Its borderline status is what makes it interesting. I wouldn’t be surprised if it comes up in the case now that it’s going forward, especially if the plaintiff is operating on principle and wants to take the opportunity of the case to make a larger and timely point about the nature of Nazi speech.
The hard wonk usually stays out of news news (except for a certain writer) and that doesn’t mean we shouldn’t call out the egregious ones. The construction “Federal Judge:” is typically used to indicate a paraphrase or quote. Following that up with something as blunt as “hate speech isn’t protected” really strongly implies a ruling of that nature.
If you click through to the source article this was just a judge upholding a magistrate’s rejection of a request to dismiss, it’s just a reaffirmation of an existing ruling. There doesn’t seem to be anything baring Anglin from raising that same defense in the suit. And I’d be willing to bet he will.
If anything I think the alt-right’s particular take on the 1st amendment, and their attempts to qualify everything they do as protected/political speech, is probably going to backfire on them. Its hard to see it leading anywhere but that very definition of hate speech. These guys are about 2 steps away from arguing lynchings are protected political speech.

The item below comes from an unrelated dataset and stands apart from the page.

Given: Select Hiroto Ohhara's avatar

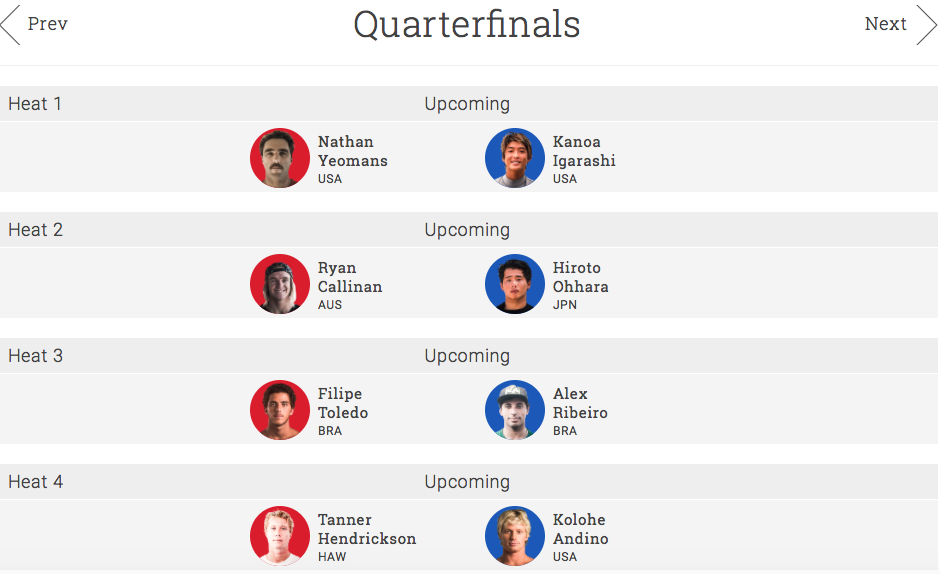Looking at the screenshot, I should (x=515, y=284).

Maybe they think they can get their expansive idea of the 1st amendment validated? But then a lot of them seem to believe that the 1st amendment is invalid, or that it should be removed. And their whole posture on the thing is as bad faith as everything they do.
Technically the hed is correct. The “Federal judge:” part can be construed as referring to the ruling. Anglin’s harassing and threatening statements were “hate speech” in the broadest sense of the term (threats and malicious harassment are hateful acts, whomever they’re targetting) and were made by a Nazi.
But that aside, I’m not pretending the headline is anything other than the typical BB hyperbole most of us are used to by now. I’m not too concerned about it, especially since the article body clarifies things.
Disagree with that. I think you are trying to equivocate all speech by Nazis as violent threats. It is not.
Yes, Nazis are scum but not everything they say is a violent threat. Trying to categorically say that anything a person from a group says (even if they are generally nasty people) is legally incorrect, and a very fraught road to go down.
But hell yeah to prosecuting them for this harassment. They crossed the line and they deserve to face consequences for it, and for all speech that crosses the line.
I disagree with this, too. But I totally agree with prosecuting Nazis when they cross the line, as you say they inevitably do, with harassment.
With the calls to categorically restrict all speech by Nazis, perhaps we should just consider doing what Germany does and ban Nazis? I’m not sure it is any more constitutionally fraught than trying to categorically ban all of their speech as violent.
The ideology informing the speech is rooted in eliminationism by any practical definition. This is also why it’s thoroughly discredited and its speech is not due a reputable platform.
What do you even think a Nazi is?
Please, deplatform them. But that is different than claiming all of their speech is illegal.
I’m down with calling out Nazis as scum. But I’m not down with counter factual claims about speech, such as claiming all Nazi speech is violent threats. When a scumbag Nazi says “Would you like fries with that?” it’s not a violent threat. When they intimate threats, and I think being a Nazi can expand the range of language that is a threat beyond what might be threatening when said by people who aren’t racist scum, then their speech can be called violent.